Photo: © Christopher Barrett
Across the country, corporations whose fortunes are built on indefatigable twentysomethings are reverse-migrating from suburbia to cities, where many young professionals prefer to live. At the leading edge of this trend, energy giant BP moved its trading and treasury departments in 2010 from a corporate campus in Warrenville, Illinois, to downtown Chicago, where it now occupies three floors of the Chicago Mercantile Exchange (CME) building. To make the move work, the company teamed with Gensler to replace existing interiors that had been cobbled together from conference rooms. “You could never achieve functionality by keeping traders apart from their support networks,” Dane Rausch, Gensler senior associate and design director in the firm’s Chicago office, says of those old spaces scattered over multiple floors.
The Gensler team placed the traders on a 24,000-square-foot trading floor that can seat 500 people. To do this, the architects fashioned a pit from the original CME that soars three stories high, and built acoustically separated mezzanines around it to house the main cafeteria, as well as BP’s treasury department. Teaming, conference, and training zones and a smaller caf' also line the perimeter.

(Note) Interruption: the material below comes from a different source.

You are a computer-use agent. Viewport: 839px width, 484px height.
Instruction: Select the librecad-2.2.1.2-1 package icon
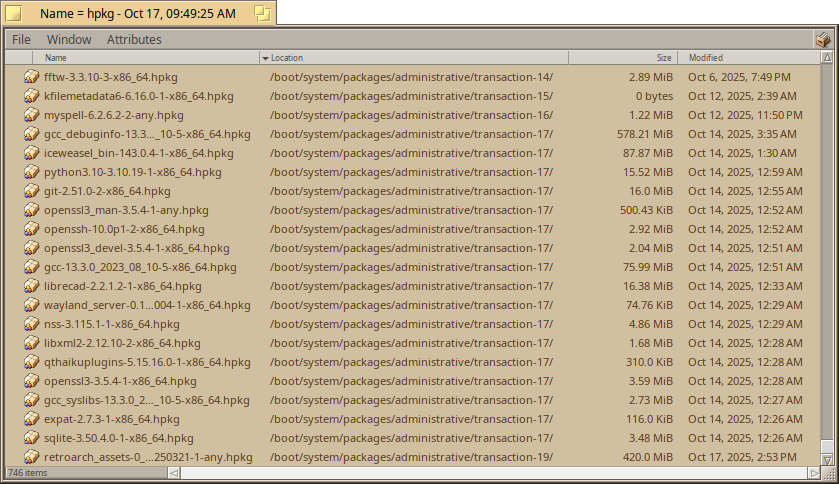(x=31, y=286)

To facilitate the retrofit, the building owner punched two 160-foot-wide apertures into the east- and west-facing elevations bookending the trading floor, and double-glazed the new openings in a manner sympathetic to the fenestration of the entire building. “Early on everybody thought that, by knocking floor-to-ceiling holes in the wall, we wouldn’t need to light this huge trading floor,” recalls lighting designer Mark Sills, of CharterSills. Yet shadow studies revealed that the length of the floor prevented full daylight penetration. To illuminate the space evenly and thoroughly, CharterSills suspended two-lamp T5 luminaires from the trading floor ceiling, which spans a whole city block. This reduced glare, and—compared with an early concept that treated lighting as furniture—minimized visual obstacles for employees in the mezzanines.
A sophisticated control system operates shades installed along the new curtain walls, responding to the sun’s position and intensity. The same digital cues impact the T5s, which brighten and dim in four zones grouped by their distance from the giant windows. To access the trading floor, employees and visitors pass through one of eight corridors. T5s embedded in drywall create flush, vertical bands of white light that are a playful counterpoint to the flood of light on the trading floor.
CharterSills standardized lamp types throughout the project, using mostly linear T5s. “A design with thousands of different things may look perfect on day one, but you can’t maintain it,” Sills says. In addition to providing a uniform 3500 Kelvin color temperature, this strategy made the most of existing ceiling heights; in more intimate interior volumes like elevator lobbies or breakout areas, the designers installed CFL downlights to avoid expanding the plenum and to create a wall wash that makes those spaces seem larger. Similarly, controls of varying complexity are installed to correspond with the function'of a space. For example, closets include occupancy sensors, a teaming room may have a simple switch, and conferencing facilities operate on presets. Although BP wanted wow-factor lighting design, Sills says the project demanded realism for the sake of its own long-term viability: “Just because something has bells and whistles doesn’t mean we have to employ them.”